Abuse with or without violence is still abuse no matter how much people just can't get thier heads round it.

dottyspotty2 · 04/04/2012 19:07

Plink that's what I have real trouble accepting most of you if not all on this thread where abused with violence I wasn't he was nothing but nice to me yes he injured me but that's another thing I cant get my head round if he hurt me why didn't I realize it as a child I must of been so stupid to allow him to carry on.

dottyspotty2 · 04/04/2012 19:08

I say allow because I was the one who inadverently stopped him without realizing it was wrong to let him to do it.

CailinDana · 04/04/2012 19:18

Dotty, it's natural to try blame yourself for what happened, but you weren't responsible, you really weren't.

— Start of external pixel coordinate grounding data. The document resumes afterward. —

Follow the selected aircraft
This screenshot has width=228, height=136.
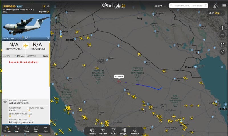(27, 129)
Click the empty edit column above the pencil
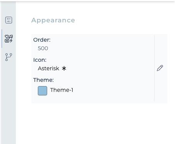The width and height of the screenshot is (175, 144). pyautogui.click(x=161, y=49)
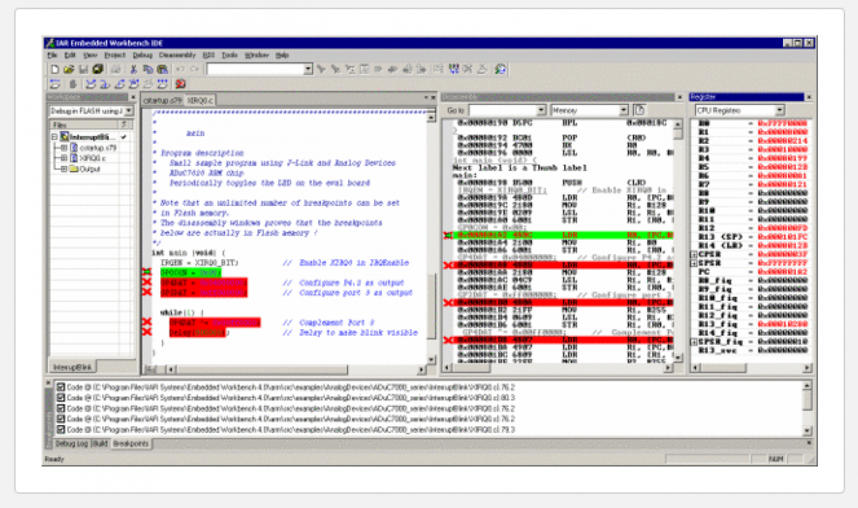Image resolution: width=858 pixels, height=508 pixels.
Task: Uncheck the first breakpoint checkbox at XIRQ0.c:76.2
Action: (x=61, y=387)
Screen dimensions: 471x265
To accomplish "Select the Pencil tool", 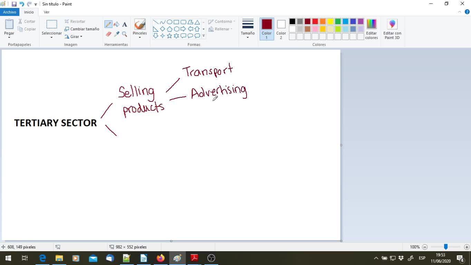I will pos(108,24).
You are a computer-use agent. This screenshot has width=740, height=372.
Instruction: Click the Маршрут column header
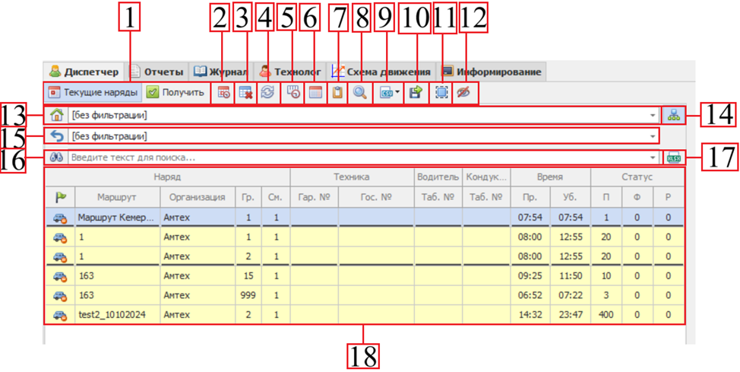click(x=116, y=197)
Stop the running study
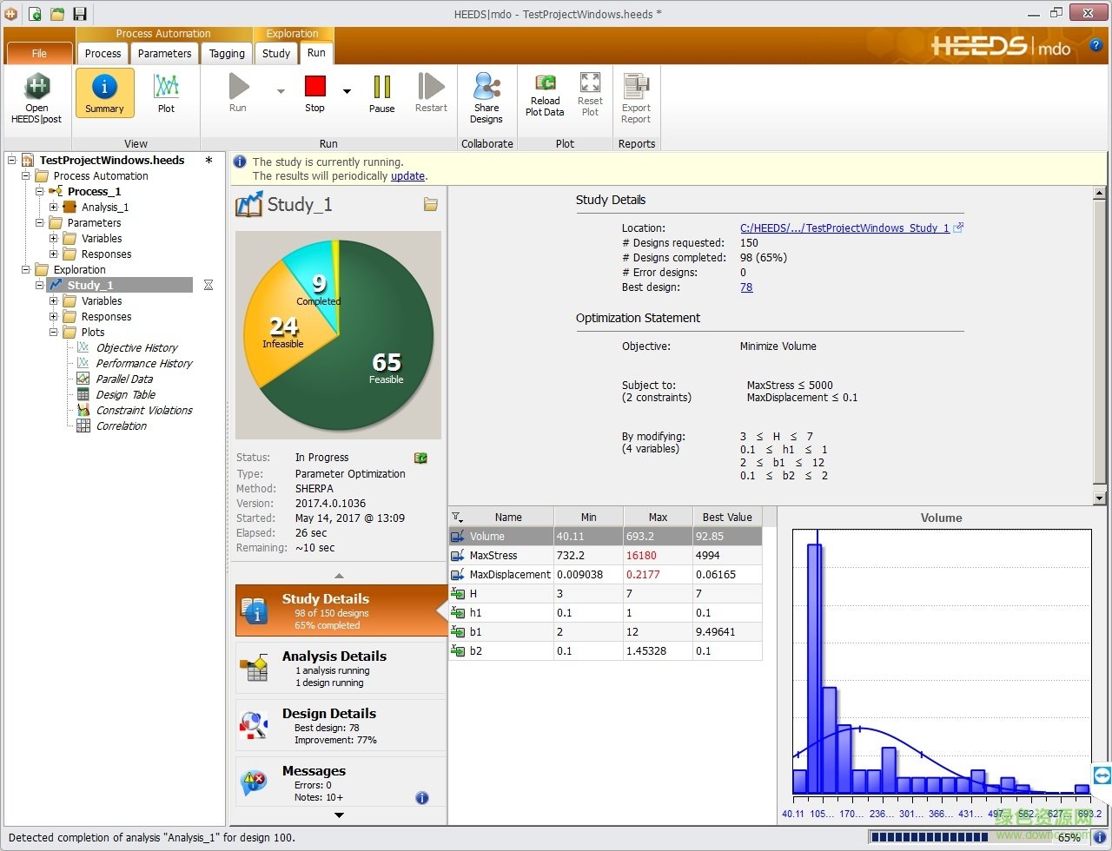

Abusers know how to keep their victims from telling anyone, they are very skilled at coaching the victim to keep it a secret and to make them feel that they have to hide it from others, either because it is "special" or "shameful." You were just a little girl who loved her brother and trusted him to be kind. You had no earthly reason to think that he was out to hurt you, why would that even occur to you?

I know how hard it is to shake that feeling that you should have done something to stop it. I hope with time you can convince yourself that it really really wasn't your fault. He was responsible for what happened, not you.

OP posts:
HopPlinkeggdlyEggsasta · 04/04/2012 20:59

easter name change, Plink here, hands easter eggs and chocolate bunnies to everyone.

Dotty, you were in no way responsible, at all, he was manipulative and abusive in one of the most disgusting ways possible. What you've said about him shows that. I can see where you are coming from but to me what you describe IS violent. I don't mean to upset you, it just hurts to see how it has affected you and I hope you see it soon too. Sorry if that doesn't make sense.